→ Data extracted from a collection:
--------------------
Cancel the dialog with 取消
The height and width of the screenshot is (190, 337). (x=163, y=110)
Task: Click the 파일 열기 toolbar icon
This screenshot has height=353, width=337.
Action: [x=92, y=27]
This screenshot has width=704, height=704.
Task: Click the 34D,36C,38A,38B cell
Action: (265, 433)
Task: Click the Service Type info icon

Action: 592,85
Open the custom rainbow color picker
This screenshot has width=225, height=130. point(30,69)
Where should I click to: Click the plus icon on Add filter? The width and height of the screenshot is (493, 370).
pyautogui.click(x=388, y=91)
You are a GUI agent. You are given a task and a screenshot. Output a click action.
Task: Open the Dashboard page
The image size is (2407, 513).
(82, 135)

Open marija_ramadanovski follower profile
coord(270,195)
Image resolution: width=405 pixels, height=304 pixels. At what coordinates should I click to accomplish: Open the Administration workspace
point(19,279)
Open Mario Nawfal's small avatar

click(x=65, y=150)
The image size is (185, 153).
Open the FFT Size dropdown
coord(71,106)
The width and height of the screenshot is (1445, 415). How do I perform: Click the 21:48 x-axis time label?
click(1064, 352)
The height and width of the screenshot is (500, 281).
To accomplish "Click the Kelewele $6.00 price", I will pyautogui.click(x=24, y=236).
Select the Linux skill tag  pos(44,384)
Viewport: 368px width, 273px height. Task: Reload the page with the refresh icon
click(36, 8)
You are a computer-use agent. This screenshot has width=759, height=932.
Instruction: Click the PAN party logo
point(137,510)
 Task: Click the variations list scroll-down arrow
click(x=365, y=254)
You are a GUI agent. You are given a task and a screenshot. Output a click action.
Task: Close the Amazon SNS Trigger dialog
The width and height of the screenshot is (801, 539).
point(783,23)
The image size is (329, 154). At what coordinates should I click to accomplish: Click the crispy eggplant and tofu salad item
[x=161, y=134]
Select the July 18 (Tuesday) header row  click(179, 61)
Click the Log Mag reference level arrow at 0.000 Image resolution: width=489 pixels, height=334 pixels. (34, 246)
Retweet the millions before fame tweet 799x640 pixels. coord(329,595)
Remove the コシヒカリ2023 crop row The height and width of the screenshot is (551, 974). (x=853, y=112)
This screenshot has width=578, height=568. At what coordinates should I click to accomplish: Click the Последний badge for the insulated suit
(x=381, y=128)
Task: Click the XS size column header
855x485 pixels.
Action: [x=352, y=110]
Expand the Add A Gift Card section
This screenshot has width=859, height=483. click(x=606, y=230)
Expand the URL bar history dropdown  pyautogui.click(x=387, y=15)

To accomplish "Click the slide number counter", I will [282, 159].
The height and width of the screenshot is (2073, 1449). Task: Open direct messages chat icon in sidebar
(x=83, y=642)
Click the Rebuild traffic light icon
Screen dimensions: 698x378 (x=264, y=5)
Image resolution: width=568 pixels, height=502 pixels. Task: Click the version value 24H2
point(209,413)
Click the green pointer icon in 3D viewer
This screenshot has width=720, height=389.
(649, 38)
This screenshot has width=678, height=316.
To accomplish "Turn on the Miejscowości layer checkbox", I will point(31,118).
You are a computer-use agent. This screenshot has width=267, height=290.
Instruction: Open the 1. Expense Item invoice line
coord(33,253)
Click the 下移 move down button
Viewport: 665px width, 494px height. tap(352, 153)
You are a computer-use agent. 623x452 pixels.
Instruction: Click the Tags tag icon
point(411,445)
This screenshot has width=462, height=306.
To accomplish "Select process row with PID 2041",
--------------------
→ Problem description:
Output the entries above word for word.

→ Expected output:
Cancel the dialog with 取消
The height and width of the screenshot is (190, 337). (x=163, y=110)
Task: Click the 파일 열기 toolbar icon
This screenshot has height=353, width=337.
Action: [x=92, y=27]
This screenshot has width=704, height=704.
Task: Click the 34D,36C,38A,38B cell
Action: (265, 433)
Task: Click the Service Type info icon

Action: 592,85
Open the custom rainbow color picker
This screenshot has width=225, height=130. point(30,69)
Where should I click to: Click the plus icon on Add filter? The width and height of the screenshot is (493, 370).
pyautogui.click(x=388, y=91)
You are a GUI agent. You are given a task and a screenshot. Output a click action.
Task: Open the Dashboard page
The image size is (2407, 513).
(82, 135)

Open marija_ramadanovski follower profile
coord(270,195)
Image resolution: width=405 pixels, height=304 pixels. At what coordinates should I click to accomplish: Open the Administration workspace
point(19,279)
Open Mario Nawfal's small avatar

click(x=65, y=150)
The image size is (185, 153).
Open the FFT Size dropdown
coord(71,106)
The width and height of the screenshot is (1445, 415). How do I perform: Click the 21:48 x-axis time label?
click(1064, 352)
The height and width of the screenshot is (500, 281).
To accomplish "Click the Kelewele $6.00 price", I will pyautogui.click(x=24, y=236).
Select the Linux skill tag  pos(44,384)
Viewport: 368px width, 273px height. Task: Reload the page with the refresh icon
click(36, 8)
You are a computer-use agent. This screenshot has width=759, height=932.
Instruction: Click the PAN party logo
point(137,510)
 Task: Click the variations list scroll-down arrow
click(x=365, y=254)
You are a GUI agent. You are given a task and a screenshot. Output a click action.
Task: Close the Amazon SNS Trigger dialog
The width and height of the screenshot is (801, 539).
point(783,23)
The image size is (329, 154). At what coordinates should I click to accomplish: Click the crispy eggplant and tofu salad item
[x=161, y=134]
Select the July 18 (Tuesday) header row  click(179, 61)
Click the Log Mag reference level arrow at 0.000 Image resolution: width=489 pixels, height=334 pixels. (34, 246)
Retweet the millions before fame tweet 799x640 pixels. coord(329,595)
Remove the コシヒカリ2023 crop row The height and width of the screenshot is (551, 974). (x=853, y=112)
This screenshot has width=578, height=568. At what coordinates should I click to accomplish: Click the Последний badge for the insulated suit
(x=381, y=128)
Task: Click the XS size column header
855x485 pixels.
Action: [x=352, y=110]
Expand the Add A Gift Card section
This screenshot has width=859, height=483. click(x=606, y=230)
Expand the URL bar history dropdown  pyautogui.click(x=387, y=15)

To accomplish "Click the slide number counter", I will [282, 159].
The height and width of the screenshot is (2073, 1449). Task: Open direct messages chat icon in sidebar
(x=83, y=642)
Click the Rebuild traffic light icon
Screen dimensions: 698x378 (x=264, y=5)
Image resolution: width=568 pixels, height=502 pixels. Task: Click the version value 24H2
point(209,413)
Click the green pointer icon in 3D viewer
This screenshot has width=720, height=389.
(649, 38)
This screenshot has width=678, height=316.
To accomplish "Turn on the Miejscowości layer checkbox", I will point(31,118).
You are a computer-use agent. This screenshot has width=267, height=290.
Instruction: Open the 1. Expense Item invoice line
coord(33,253)
Click the 下移 move down button
Viewport: 665px width, 494px height. tap(352, 153)
You are a computer-use agent. 623x452 pixels.
Instruction: Click the Tags tag icon
point(411,445)
This screenshot has width=462, height=306.
To accomplish "Select process row with PID 2041",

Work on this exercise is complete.